Ex-spy Jack Beaumont reveals how he maintained five false identities at once

Ex-spy Jack Beaumont reveals how he maintained five false identities at once

A former spy has opened up about one of the most grueling aspects of his secretive job.

Jack Beaumont (not his real name) is a former operative in the clandestine operations branch of the French foreign secret service, known as the DGSE.

Speaking to news.com.au’s podcast, I’ve Got News For You, Beaumont explained that the job required him to have five false identities on the go at all times, and detailed the incredible effort it took to maintain them all.

“If it’s an ID you use to try to recruit a human source, and it’s a long-term manipulation, then the ID has to be quite solid,” Beaumont told podcast host Andrew Bucklow.

That meant that each false identity had to have a social media presence and a different address.

“Every one of those IDs have to be, if necessary, dismantled in 24 hours,” he said. “So you can’t just rent a flat because you will leave a trace of payment.

Jack Beaumont
Jack Beaumont has written a novel about his experience.
Allen & Unwin

“You have to find some place in Paris or in the countryside where you have some empty flats and then you’re going to make them yours.

“You’re gonna change the name on the mailbox, change the name on the doorbell and then you’re gonna put up some cameras.”

Beaumont said he then had to familiarise himself with the locals in each area, so that his false identities would stand up to scrutiny if people came checking.

“The people around this address, they have to know you,” he said. “They have to know your face is associated with this name because if someone wants to check, they’re gonna come around to this address and ask the coffee shop or the pharmacy with a picture of you asking, ‘Do you know this person?’

“So those people have to know you with this false name and have to be able to say, ‘Yeah, I know him, he lives around the block.’”

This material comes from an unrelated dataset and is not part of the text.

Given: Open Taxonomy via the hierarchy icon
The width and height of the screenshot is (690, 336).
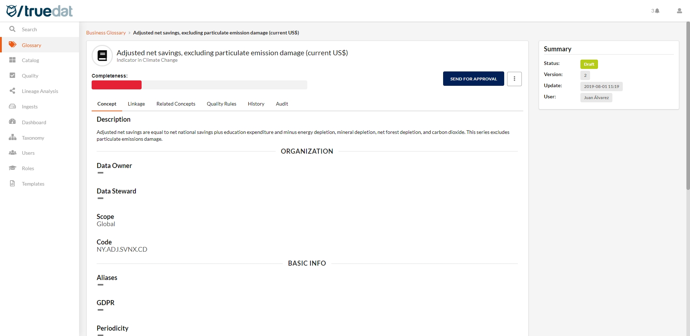Looking at the screenshot, I should [12, 137].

That meant Beaumont had to put in the face time to spread his fake backstory.

“You have to spend some time in your false area and have a chat with the owner of the coffee shop, and make sure that they do really remember you under this false ID, giving them your bulls–t life,” he said.

He said if one of his false identities was ever compromised, he would have to immediately create a new one.

“Those five IDs allow you to do between 10 to 15 different approaches and missions at the same time,” he said. “And when you burn one, then you recreate the fifth one immediately so that you always have five different IDs which you can turn to.”

Beaumont, who worked for the DGSE for more than 10 years before quitting due to the mental toll, also detailed what effect the job had on his social life.

“They [DGSE] basically tell you to nominate five friends that you can really trust and talk to [about what you do for a living],” he said.

“They do background checks on your friends and then they give you the green light or not to talk to them.

“But the issue is when you go and see your friends and say, ‘This is what I actually do, and ‘The Company’ (DGSE) had to do a background check on your life,’ usually it’s not very well taken by those friends.

“You end up losing your friends anyway because they think that you’ve been lying to them already for years and that, without authorization, you did a background check on them and their private life.”

Beaumont has since left the DGSE and now lives in Australia with his wife and children.

Last year he wrote his debut novel, a fictional espionage thriller called The Frenchman which is a bestseller in several countries.